La siembra tampoco comienza con una semilla introducida directamente en la parcela. La explotación recibe plantas ya germinadas e injertadas desde los invernaderos. Después se trasladan al terreno para continuar el cultivo. Julián trabaja con sandías con pepitas y sin ellas. No detalla la superficie de la finca, el rendimiento por hectárea, el precio cobrado ni sus canales de distribución. Por ese motivo, no puede calcularse la facturación del negocio con la información difundida. La gestión del agua también centra proyectos dirigidos a autónomos del campo, especialmente cuando buscan reducir costes.
Las dos señales que Julián observa antes de recolectar la sandía
El momento de corte se decide observando dos señales concretas. La primera es una hoja pequeña que el agricultor llama «lengua de pájaro». La segunda es el «rabo de gorrino», nombre que utiliza para el rabillo situado junto al fruto. Según Julián, ese elemento «debe estar seco» antes de recolectar. Cuando coinciden ambas señales, considera que la sandía ha alcanzado su punto.

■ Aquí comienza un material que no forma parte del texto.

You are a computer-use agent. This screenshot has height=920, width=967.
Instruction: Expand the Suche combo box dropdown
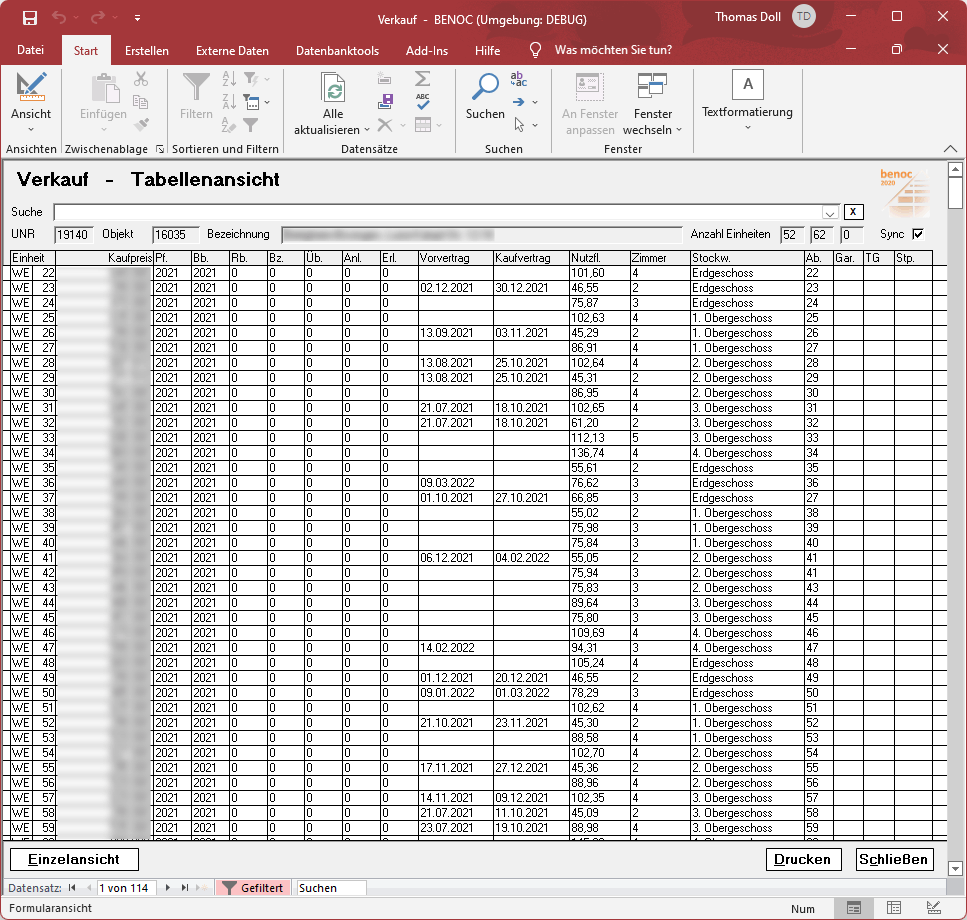pyautogui.click(x=829, y=212)
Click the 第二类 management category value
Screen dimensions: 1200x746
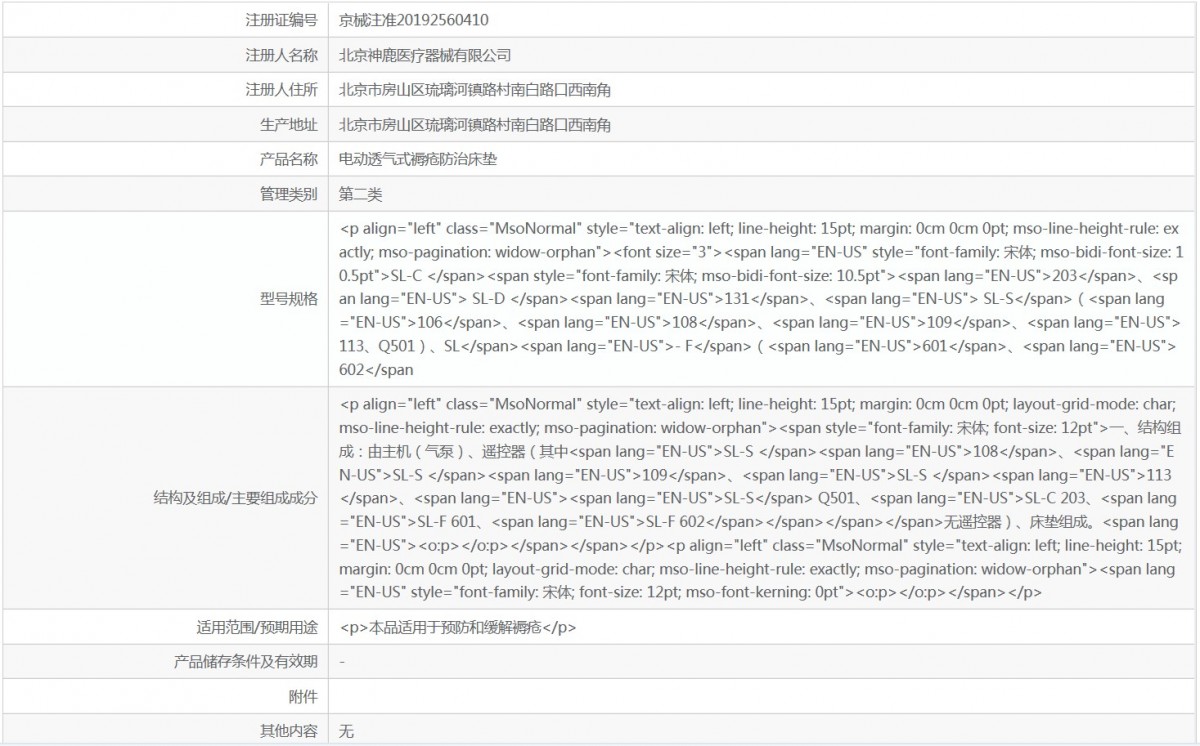point(361,194)
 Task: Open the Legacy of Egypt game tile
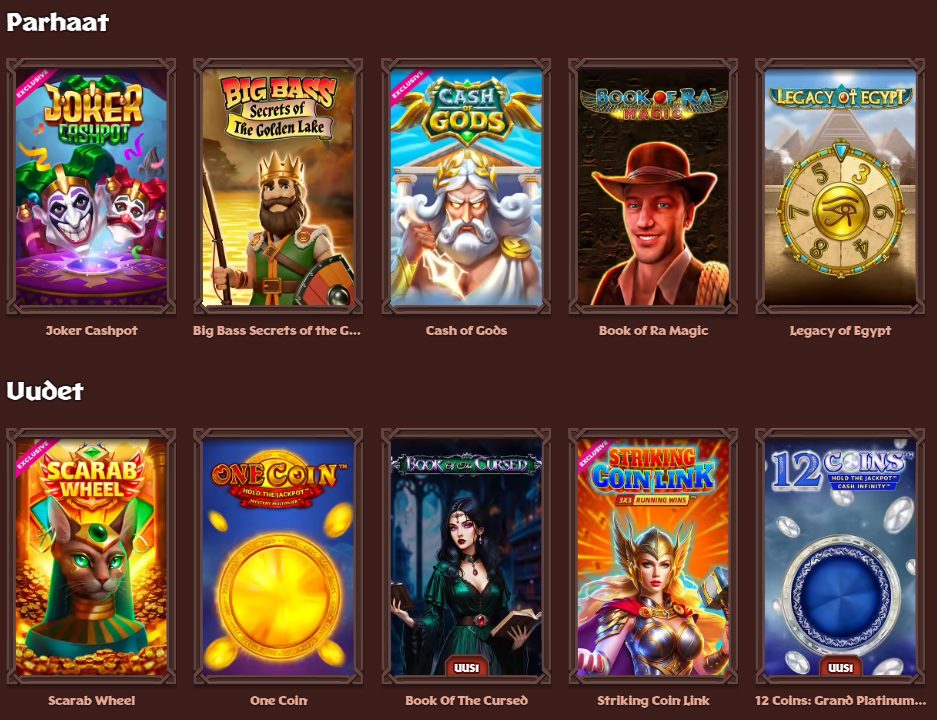(x=840, y=186)
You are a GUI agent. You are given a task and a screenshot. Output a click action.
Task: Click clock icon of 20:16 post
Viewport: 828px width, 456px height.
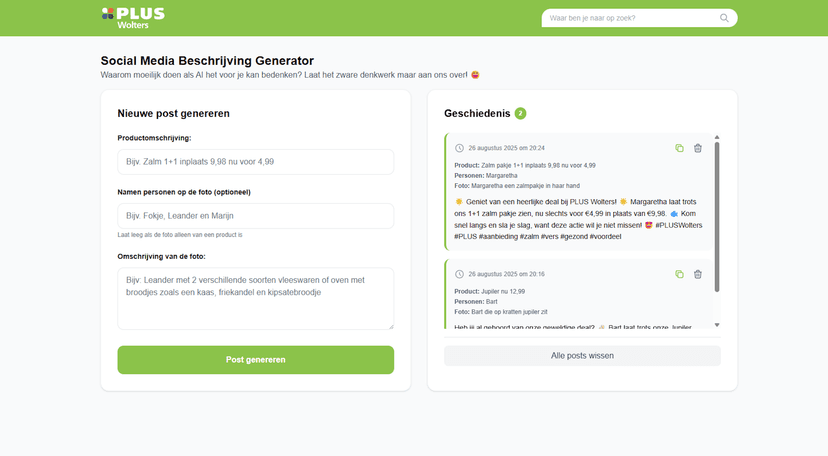click(459, 274)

Ambas referencias proceden de la experiencia del productor y no se presentan como un estándar oficial de calidad. Además, describen el momento previo a la recolección. Un comprador no siempre podrá comprobarlas cuando la fruta ya esté separada de la planta. La explicación permite conocer cómo se adopta una de las decisiones más importantes de la campaña antes de enviar el producto al mercado.
Castilla-La Mancha produjo 269.735 toneladas de sandía durante 2025
El relato individual encaja en una comunidad con peso nacional. El balance del MAPA estimó 269.735 toneladas de sandía en Castilla-La Mancha durante 2025. En el promedio 2020-2024, la región concentró el 17% de la producción española. El balance nacional alcanzó 1.315.023 toneladas, un 9,8% más que en 2024. La superficie castellanomanchega llegó a 4.102 hectáreas, un 20% más que el año anterior.
El Ministerio informó el 26 de mayo de que la comercialización de sandía y melón había comenzado a mediados de abril. Para Castilla-La Mancha, situó el inicio previsto de campaña a mediados de julio. También destacó que las exportaciones de ambos productos rozaron 960 millones de euros en 2025. Esa cantidad quedó un 18,5% por encima de la media quinquenal. El consumo doméstico de sandía alcanzó 414.284 toneladas entre enero y noviembre de 2025, un 23,1% más que en 2024.
La venta total declarada por Julián contrasta con otras denuncias sobre precios agrícolas en origen, donde el productor no siempre consigue cubrir sus costes. Su caso retrata una explotación familiar que afirma haber colocado toda su producción.